No adverse effect on food or water consumption or food efficiency was detected. There were no toxicologically significant effects detected in the haematological or in the blood chemical parameters measured. No treatment related effects were detected in the organ weights measured. One male treated with 45 mg/kg/d had a raised limiting ridge in the stomach. No toxicologically significant effects were detected in females treated with 45 mg/kg/d or in animals of either sex treated with 15 or 5 mg/kg/d. Basically, the only toxicologically relevant finding was the observation of slight to marked findings of erosion/ulceration and hyperplasia/hyperkeratosis in the forestomach which is considered a consequence of local corrosive/irritating properties of the dosed formulation.

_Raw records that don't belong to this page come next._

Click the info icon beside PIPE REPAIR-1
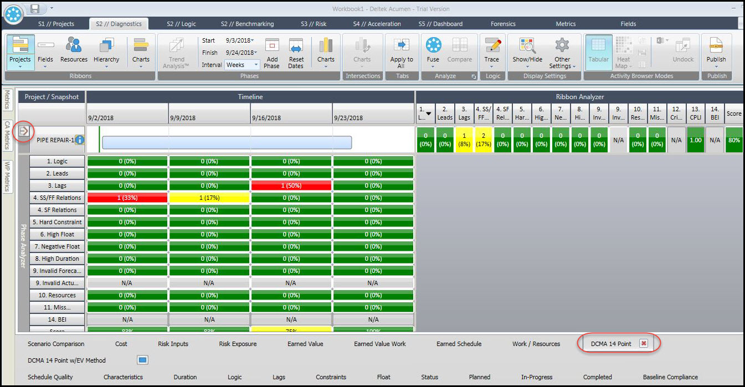The image size is (745, 387). click(80, 140)
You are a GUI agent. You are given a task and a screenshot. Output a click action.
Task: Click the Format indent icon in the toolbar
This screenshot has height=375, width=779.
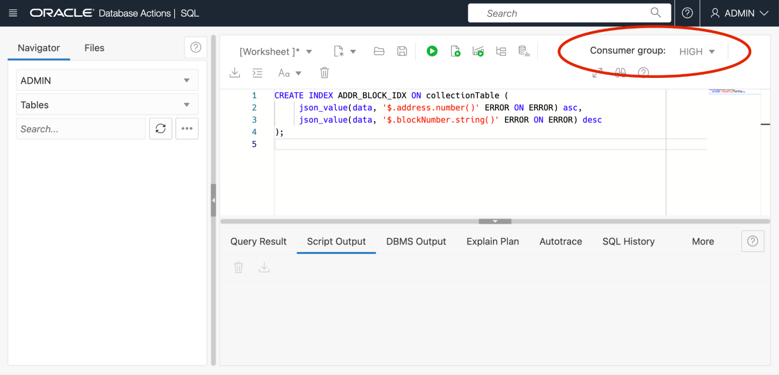(258, 73)
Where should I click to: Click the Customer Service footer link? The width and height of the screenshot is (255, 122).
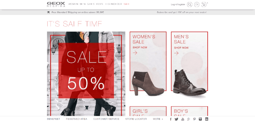pos(106,119)
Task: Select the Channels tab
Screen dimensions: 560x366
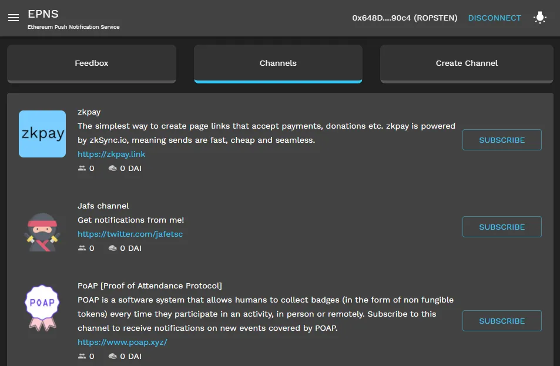Action: click(278, 63)
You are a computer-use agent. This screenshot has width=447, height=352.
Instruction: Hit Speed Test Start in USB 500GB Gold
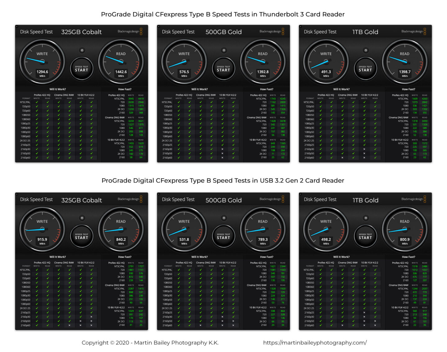point(223,236)
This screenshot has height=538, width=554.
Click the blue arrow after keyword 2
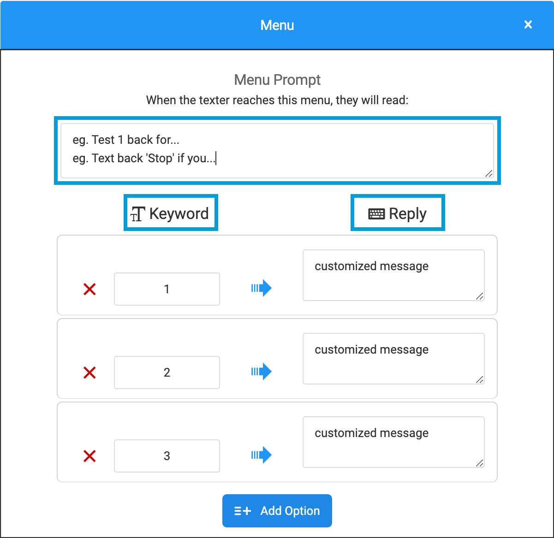[262, 372]
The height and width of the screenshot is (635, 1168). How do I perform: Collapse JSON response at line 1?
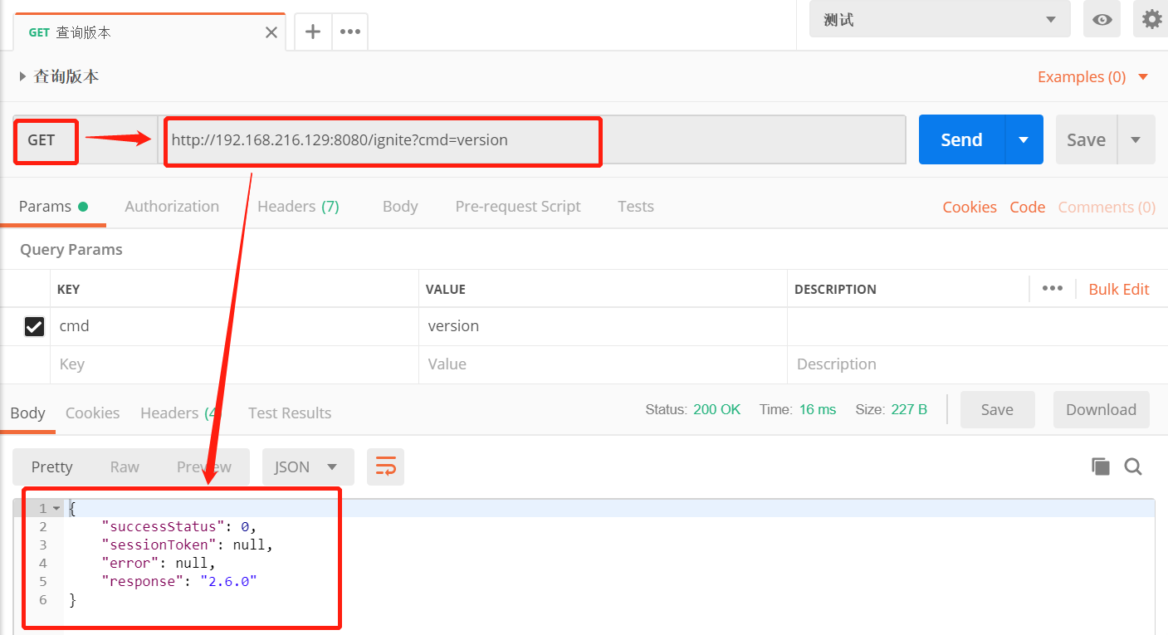pyautogui.click(x=55, y=507)
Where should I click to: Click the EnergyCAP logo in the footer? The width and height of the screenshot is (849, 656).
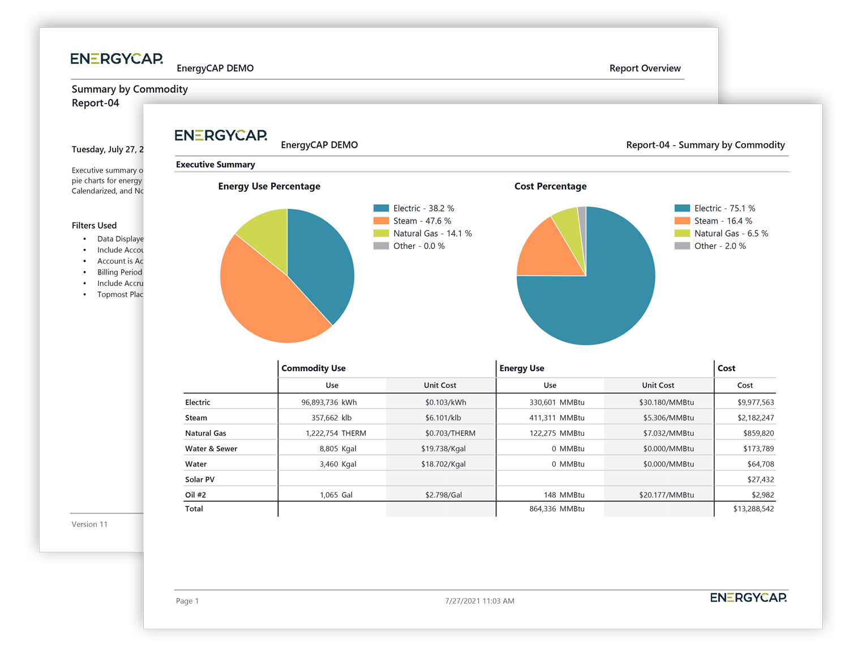point(748,597)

The oral administration of the test item to rats by gavage, at dose levels of 5, 15 and 45 mg/kg/d, resulted in treatment related effects detected in animals of either sex treated with 45 mg/kg/d. These effects are considered local in nature, to be caused by the corrosive/irritant properties of the dosed formulation. As no real systemic effects have been observed, the 'No Observed Adverse Effect Level' (NOAEL) for systemic toxicity can therefore considered to be 45 mg/kg/d.

 

Subchronic toxicity

In a GLP-compliant OECD guideline 408 study, groups of 10 male and female Crl:WI (Han) rats were administered N-[3-(dimethylamino)propyl] C12-C18 alkylamide in corn oil by oral gavage at dose levels of 0, 15, 30 and 60 mg/kg bw/d for 90 days. There were no mortalities or relevant clinical signs. Body weights, body weight gains and food consumption were unaffected. There were no adverse changes on ophthalmological, haematological or clinical chemistry parameters and no macroscopic changes or organ weight changes observed at gross necropsy. Histopathological examination revealed the presence of local proliferative lesions in the forestomach in all treatment groups, with an increasing incidence and severity. The lesions were characterized by areas of a thickened epithelial layer, frequently accompanied by hyperkeratosis and undulations at the basement membrane zone. Undulations are believed to be caused by the space occupying expansion of the epithelial layer of the forestomach and considered a secondary change. Signs of slight cellular atypia were noted in few males treated with 30 mg/kg/day bw/d and in a male and female treated with 60 mg/kg bw/d. The finding of obvious squamous cell hyperplasia (with early signs of atypia in some cases) in the non-glandular stomach of rats treated with 30 or 60 mg/kg bw/d is considered an adverse finding. Lesion in the non-glandular stomach of rodents however are considered clinically irrelevant since humans do not have a forestomach equivalent. The relevant NOAEL for systemic toxicity is 60 mg/kg bw/d, the highest dose tested in this study.

 

There are no data gaps for the endpoint repeated dose toxicity. No human data are available. However, there is no reason to believe that these results from rat would not be applicable to humans. 

Justification for classification or non-classification

Based on the available data, DIMAPDO does not need to be classified for repeated dose toxicity according to the criteria given in regulation (EC) 1272/2008. Thus, no labelling is required.